Barbecue Chicken Sliders

Brining the meat overnight helps make these BBQ chicken sliders taste exceptionally good. Plus, they're so tender, they melt in your mouth.

Ingreadient

    • 1-1/2 quarts water
    • 1/4 cup packed brown sugar
    • 2 tablespoons salt
    • 1 tablespoon liquid smoke
    • 2 garlic cloves, minced
    • 1/2 teaspoon dried thyme
    • 2 pounds boneless skinless chicken breasts
    • 1/3 cup liquid smoke
    • 1-1/2 cups hickory smoke-flavored barbecue sauce
    • 16 slider buns or dinner rolls, split and warmed
    • Deli coleslaw, optional

Step by step

    1. In a large bowl, mix brine ingredients, stirring to dissolve brown sugar. Reserve 1 cup brine for cooking chicken; cover and refrigerate.
    2. Place chicken in bowl with remaining brine; turn to coat chicken.
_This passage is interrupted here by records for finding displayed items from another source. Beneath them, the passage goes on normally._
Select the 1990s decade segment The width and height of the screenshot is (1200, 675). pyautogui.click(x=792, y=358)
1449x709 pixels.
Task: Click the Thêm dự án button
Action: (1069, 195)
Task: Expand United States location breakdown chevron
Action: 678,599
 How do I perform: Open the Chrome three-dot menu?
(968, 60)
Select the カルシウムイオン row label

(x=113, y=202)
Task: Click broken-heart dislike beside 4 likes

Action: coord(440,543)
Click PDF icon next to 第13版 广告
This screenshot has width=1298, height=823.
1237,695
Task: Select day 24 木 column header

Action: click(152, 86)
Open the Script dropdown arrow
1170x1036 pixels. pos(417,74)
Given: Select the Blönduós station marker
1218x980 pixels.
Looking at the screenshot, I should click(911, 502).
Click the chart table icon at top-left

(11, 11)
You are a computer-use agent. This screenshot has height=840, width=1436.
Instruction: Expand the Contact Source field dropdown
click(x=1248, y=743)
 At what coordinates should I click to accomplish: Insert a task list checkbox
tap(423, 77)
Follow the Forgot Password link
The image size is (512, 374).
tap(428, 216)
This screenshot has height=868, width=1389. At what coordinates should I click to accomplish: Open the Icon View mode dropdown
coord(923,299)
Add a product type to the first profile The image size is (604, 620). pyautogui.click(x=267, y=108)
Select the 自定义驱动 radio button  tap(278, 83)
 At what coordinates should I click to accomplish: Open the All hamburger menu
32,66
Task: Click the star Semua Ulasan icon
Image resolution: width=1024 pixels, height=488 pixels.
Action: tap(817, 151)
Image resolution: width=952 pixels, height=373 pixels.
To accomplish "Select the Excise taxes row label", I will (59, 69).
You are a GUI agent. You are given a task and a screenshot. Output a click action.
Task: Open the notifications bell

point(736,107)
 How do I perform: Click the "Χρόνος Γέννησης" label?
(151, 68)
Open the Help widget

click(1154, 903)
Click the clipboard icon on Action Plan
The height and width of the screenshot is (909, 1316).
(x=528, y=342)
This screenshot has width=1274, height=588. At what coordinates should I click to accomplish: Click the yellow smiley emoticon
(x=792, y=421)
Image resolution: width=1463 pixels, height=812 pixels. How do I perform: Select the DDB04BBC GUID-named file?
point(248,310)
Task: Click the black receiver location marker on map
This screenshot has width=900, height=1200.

Cover and refrigerate 18-24 hours, turning occasionally.
    3. Remove chicken from brine and transfer to a 3-qt. slow cooker; discard brine from bowl. Add reserved 1 cup brine and 1/3 cup liquid smoke to chicken. Cook, covered, on low 4-5 hours or until chicken is tender.
    4. Remove chicken; cool slightly. Discard cooking juices. Shred chicken with 2 forks and return to slow cooker. Stir in barbecue sauce; heat through. Serve on buns, with coleslaw if desired.